Fae made deals like that, bartering tricks for children, but I’d never heard of a warlock doing it. And I…
I was the thirdborn.
She…
She wouldn’t.
She couldn’t have made that deal.
“Her debt necessitated the ultimate price, I’m afraid,” Lloyd mused, peering down his nose at me and tapping his wand against his palm. “She agreed. I saved her. Paid her debts, got her healthy. Wooed her. And then she ran off with your father… Went west and made a little family of her own.” His cheek twitched, and he glared down at his wand, wringing it like he was throttling someone’s throat instead. “Had two brats, then accidentally fell pregnant with you. And you were an accident, kitten.” His eyes snapped to mine, cruel and cold. “She had always dreamed of a large family, but she swore to me that she planned to sterilize herself when I came calling.”
“You’re a liar,” I hissed, ignoring the burn of unshed tears, unable to get anything out louder than a whisper. Lloyd pursed his thin lips, then tsked, tsked, tsked, like I was that little girl again.

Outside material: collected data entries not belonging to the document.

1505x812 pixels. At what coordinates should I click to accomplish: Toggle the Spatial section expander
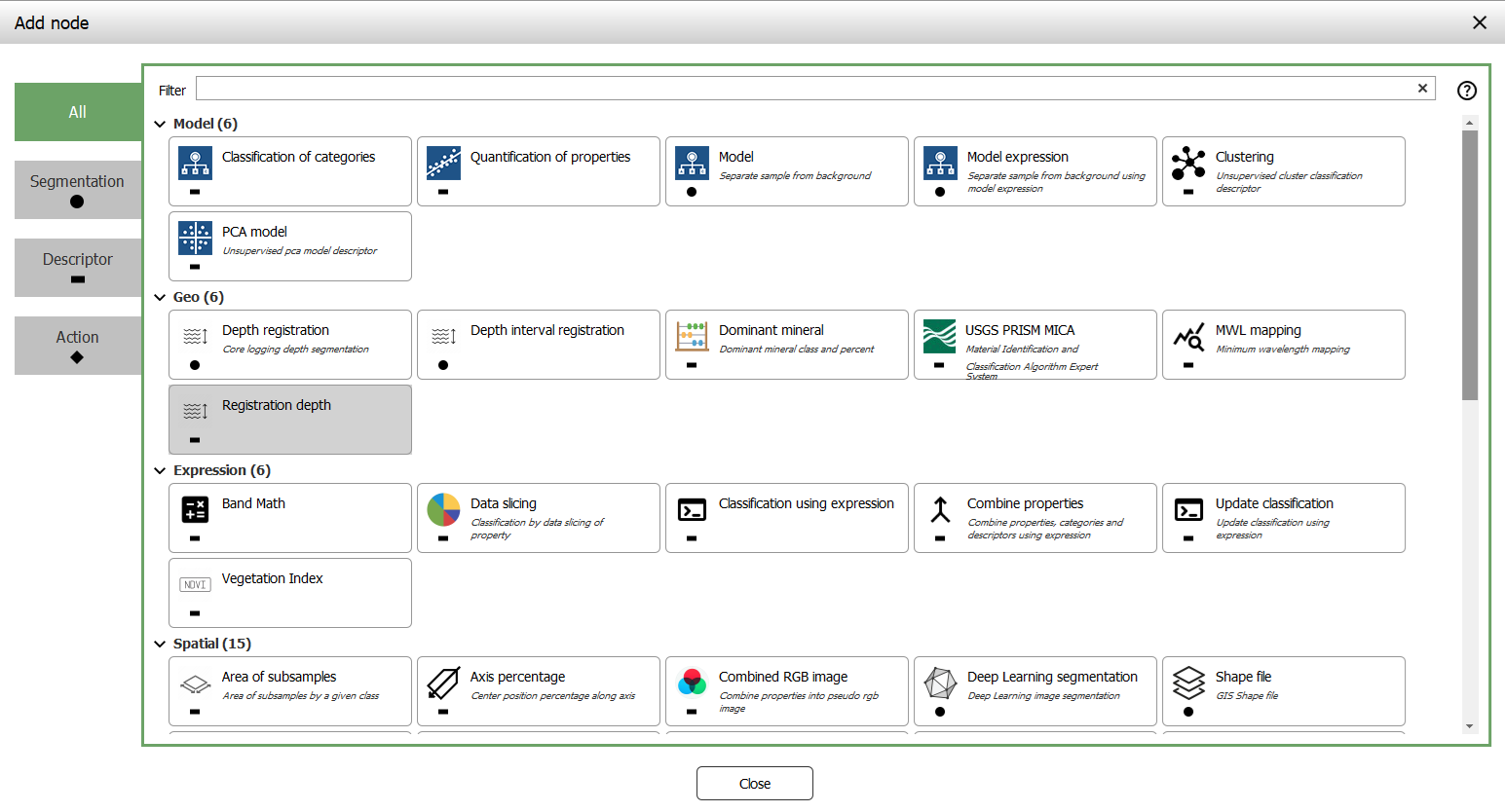160,644
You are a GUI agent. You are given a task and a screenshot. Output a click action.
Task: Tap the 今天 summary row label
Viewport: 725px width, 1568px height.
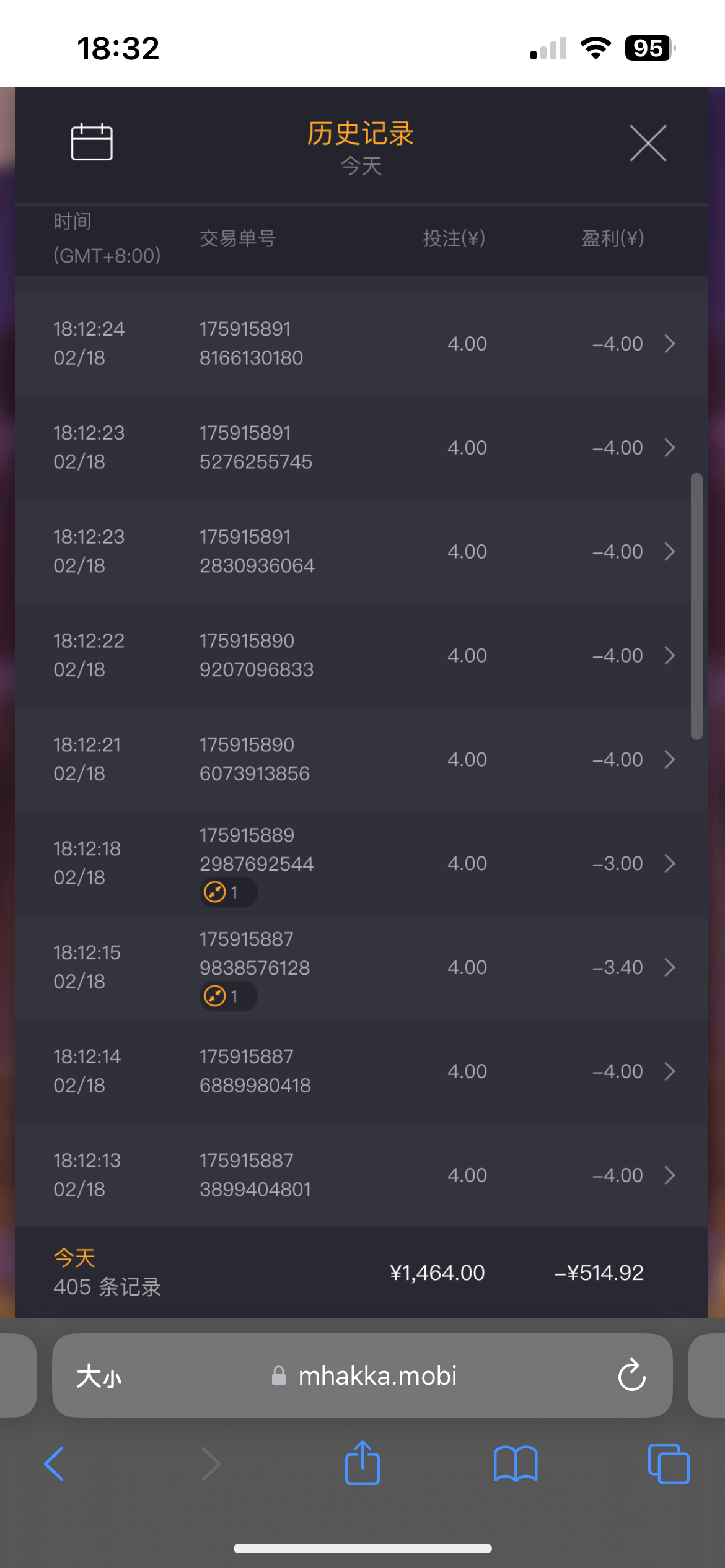(74, 1258)
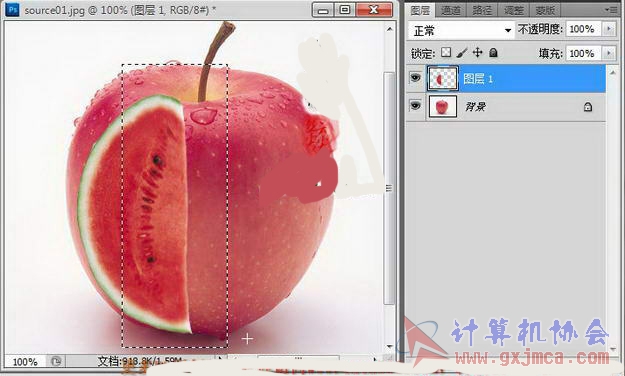625x376 pixels.
Task: Open the 正常 blend mode dropdown
Action: pyautogui.click(x=461, y=30)
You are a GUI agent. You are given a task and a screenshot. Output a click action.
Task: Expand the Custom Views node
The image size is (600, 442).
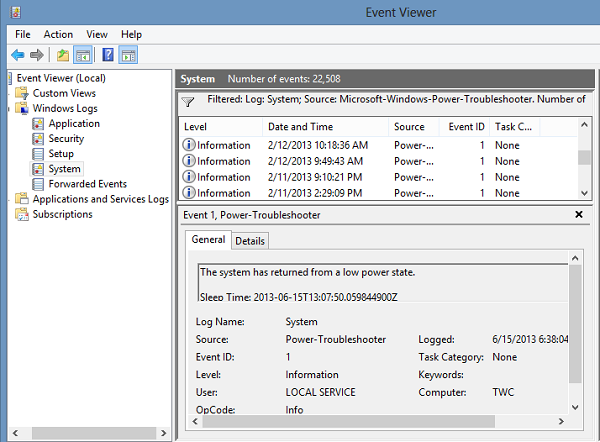click(x=9, y=94)
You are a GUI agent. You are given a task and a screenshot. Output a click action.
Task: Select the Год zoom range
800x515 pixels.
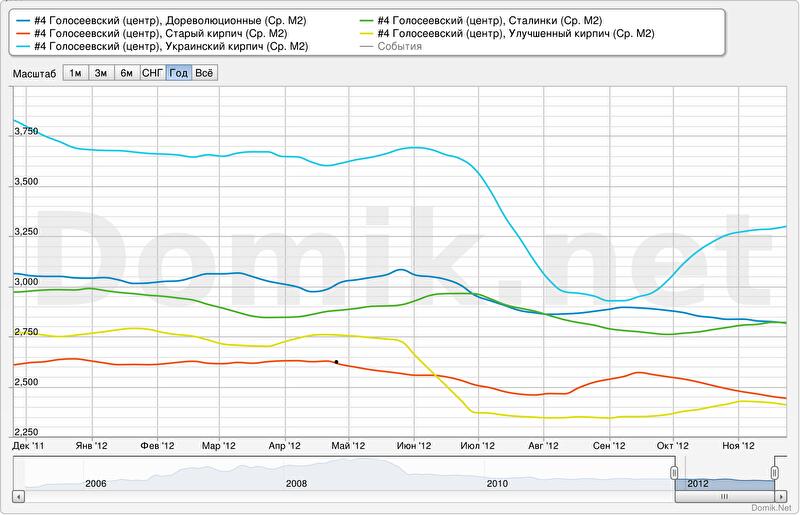pos(179,73)
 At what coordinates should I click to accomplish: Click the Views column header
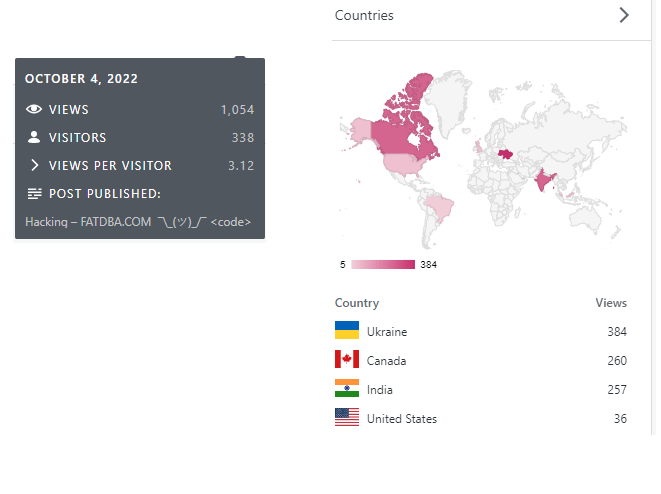point(611,303)
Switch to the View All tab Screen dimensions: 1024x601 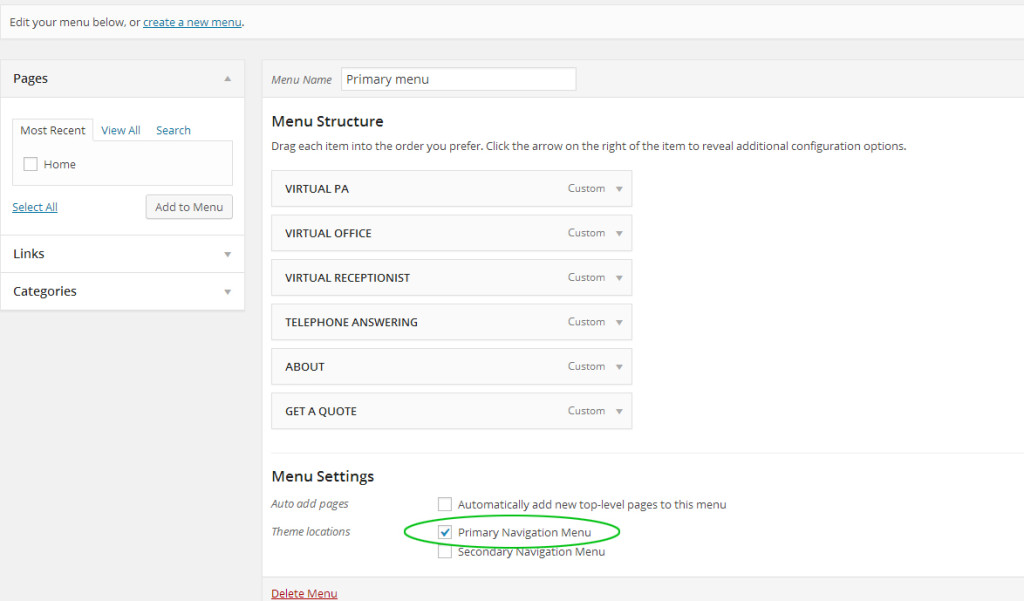(120, 131)
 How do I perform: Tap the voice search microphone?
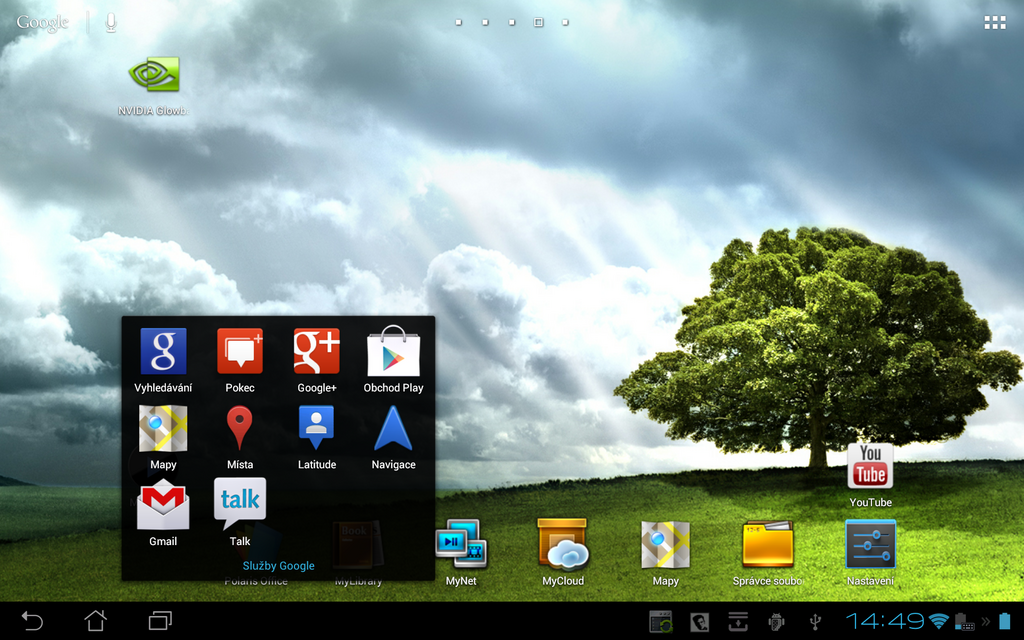[x=110, y=21]
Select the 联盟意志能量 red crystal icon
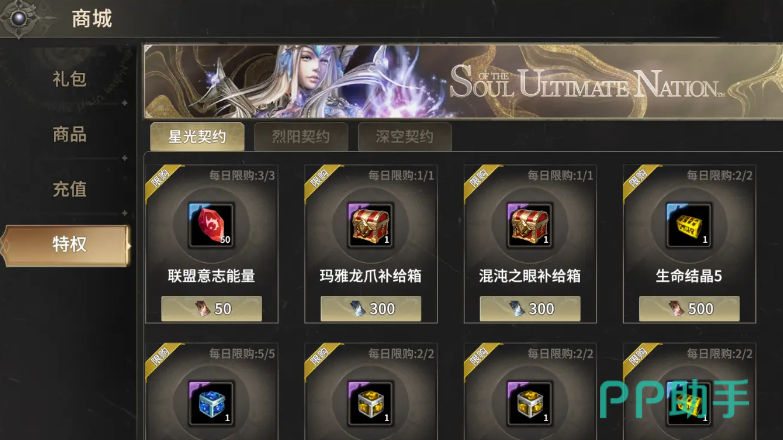The width and height of the screenshot is (783, 440). (x=211, y=225)
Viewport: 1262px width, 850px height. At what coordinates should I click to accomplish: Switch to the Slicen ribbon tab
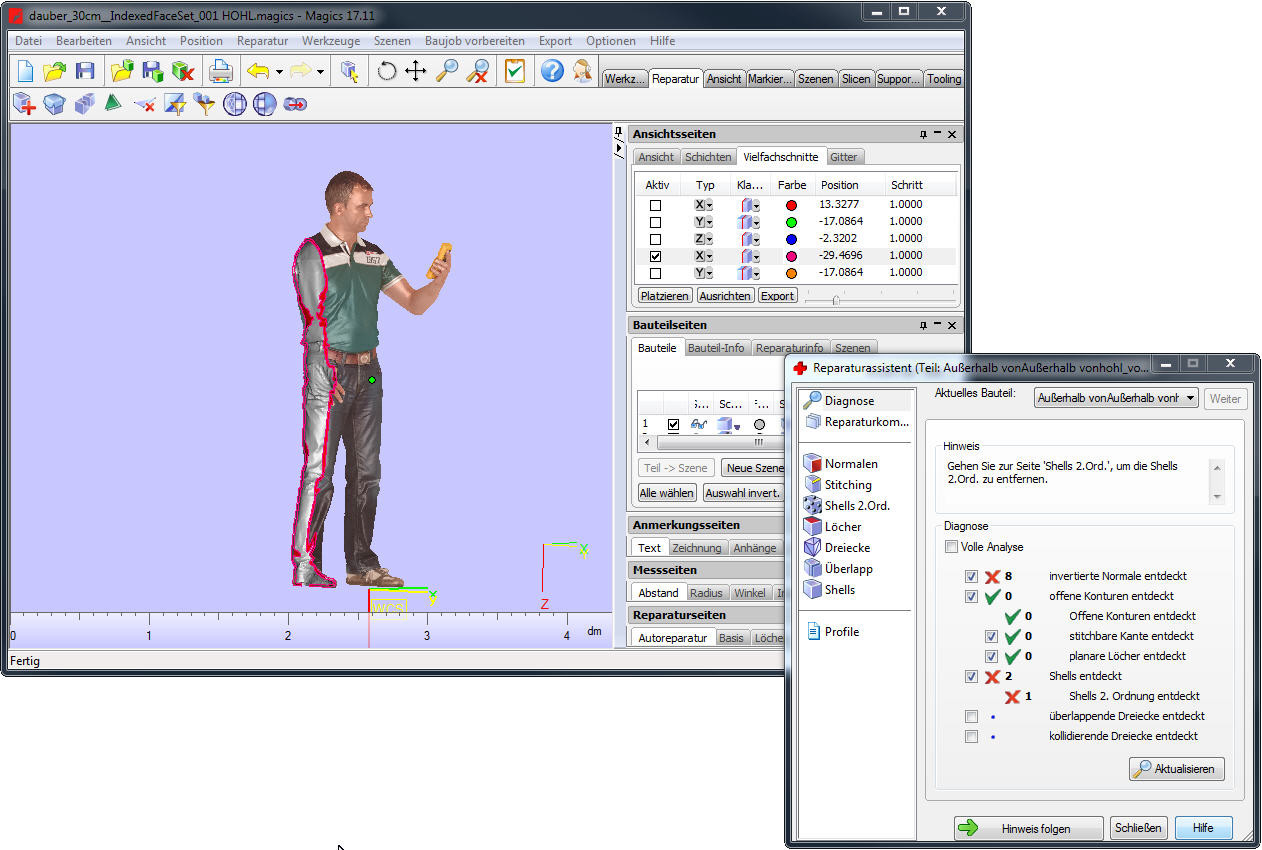(x=856, y=78)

“Oh, darling, no.” He then offered what he must have thought was a kind smile, but it only made the churn of my stomach more violent. I pressed against my belly, swallowing down a rush of bile, and Lloyd’s eyes glittered like he enjoyed the show. “Unfortunately for Mellony, she loved you before you were born. Refused to give you up… Rather a nasty way to perish, in childbirth. So rare for a witch to die of such a human cause, no?”
He settled back in his chair, his throne, and looked down on me like he had just won something. Meanwhile, my mind still couldn’t put two and two together, couldn’t process the information overload—couldn’t accept a damn thing.
But my heart knew.
My heart sensed a cruel honesty from the man before me, and accepting that sent another rush of bile flooding up my throat, my mouth breaking out in the pre-vomit sweats.
This can’t be happening. This isn’t real. It’s just a dream.
It wasn’t.
Dreams never hurt like this. Dreams were temporary. I always woke up. Always.
No waking from this nightmare.
“Your father refused to give you up,” Lloyd mused with a sneer and a shake of his head. “He wouldn’t honor the deal. So… I had to, uh, collect accordingly.”
I should have taken Dad at his word, but I wrote most of it off. Visceral as a jagged knife, the guilt stabbed into my heart now, twisting so I really knew it was there. I should have believed him. Everything. I should have—
“But that’s a story for another day.” Lloyd set his wand on the desk, then wove his hands together and leaned forward, all business again. “Now, kitten, back to my original question. Do you want to leave this place?”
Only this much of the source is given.